═════ Data shown

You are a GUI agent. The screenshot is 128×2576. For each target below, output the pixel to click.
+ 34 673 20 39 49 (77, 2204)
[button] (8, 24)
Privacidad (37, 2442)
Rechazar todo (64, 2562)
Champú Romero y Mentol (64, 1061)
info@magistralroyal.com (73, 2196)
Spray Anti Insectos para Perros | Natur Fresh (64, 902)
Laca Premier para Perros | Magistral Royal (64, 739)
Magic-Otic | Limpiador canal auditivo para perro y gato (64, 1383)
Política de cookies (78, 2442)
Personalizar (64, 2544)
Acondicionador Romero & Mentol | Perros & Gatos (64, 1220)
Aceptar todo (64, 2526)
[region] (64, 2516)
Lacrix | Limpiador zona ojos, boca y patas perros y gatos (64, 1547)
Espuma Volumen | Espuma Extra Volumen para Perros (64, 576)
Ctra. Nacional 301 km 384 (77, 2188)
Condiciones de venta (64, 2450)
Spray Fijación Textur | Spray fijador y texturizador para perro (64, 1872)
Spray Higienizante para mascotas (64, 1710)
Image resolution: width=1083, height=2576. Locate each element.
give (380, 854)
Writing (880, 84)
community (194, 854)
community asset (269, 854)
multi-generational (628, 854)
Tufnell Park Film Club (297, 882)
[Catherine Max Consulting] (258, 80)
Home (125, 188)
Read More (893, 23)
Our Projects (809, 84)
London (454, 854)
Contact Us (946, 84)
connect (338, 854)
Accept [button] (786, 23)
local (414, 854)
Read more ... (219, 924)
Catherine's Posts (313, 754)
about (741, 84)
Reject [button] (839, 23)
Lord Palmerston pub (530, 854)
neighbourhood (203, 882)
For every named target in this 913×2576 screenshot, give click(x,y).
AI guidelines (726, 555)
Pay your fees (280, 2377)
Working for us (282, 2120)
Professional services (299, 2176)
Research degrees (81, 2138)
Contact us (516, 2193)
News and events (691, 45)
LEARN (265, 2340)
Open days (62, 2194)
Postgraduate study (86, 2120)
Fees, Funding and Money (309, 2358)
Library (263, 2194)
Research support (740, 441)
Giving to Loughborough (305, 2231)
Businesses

══════════

» **Problem to solve**
Exactly reproduce the lines beginning with the one that contains "Image resolution: width=1083, height=2576." and ending with the last line of the material, both included. Leave out everything else.

» **Task result**
Image resolution: width=1083, height=2576. Locate each element.
give (380, 854)
Writing (880, 84)
community (194, 854)
community asset (269, 854)
multi-generational (628, 854)
Tufnell Park Film Club (297, 882)
[Catherine Max Consulting] (258, 80)
Home (125, 188)
Read More (893, 23)
Our Projects (809, 84)
London (454, 854)
Contact Us (946, 84)
connect (338, 854)
Accept [button] (786, 23)
local (414, 854)
Read more ... (219, 924)
Catherine's Posts (313, 754)
about (741, 84)
Reject [button] (839, 23)
Lord Palmerston pub (530, 854)
neighbourhood (203, 882)
For every named target in this 913×2576 screenshot, give click(x,y).
AI guidelines (726, 555)
Pay your fees (280, 2377)
Working for us (282, 2120)
Professional services (299, 2176)
Research degrees (81, 2138)
Contact us (516, 2193)
News and events (691, 45)
LEARN (265, 2340)
Open days (62, 2194)
Postgraduate study (86, 2120)
Fees, Funding and Money (309, 2358)
Library (263, 2194)
Research support (740, 441)
Giving to Loughborough (305, 2231)
Businesses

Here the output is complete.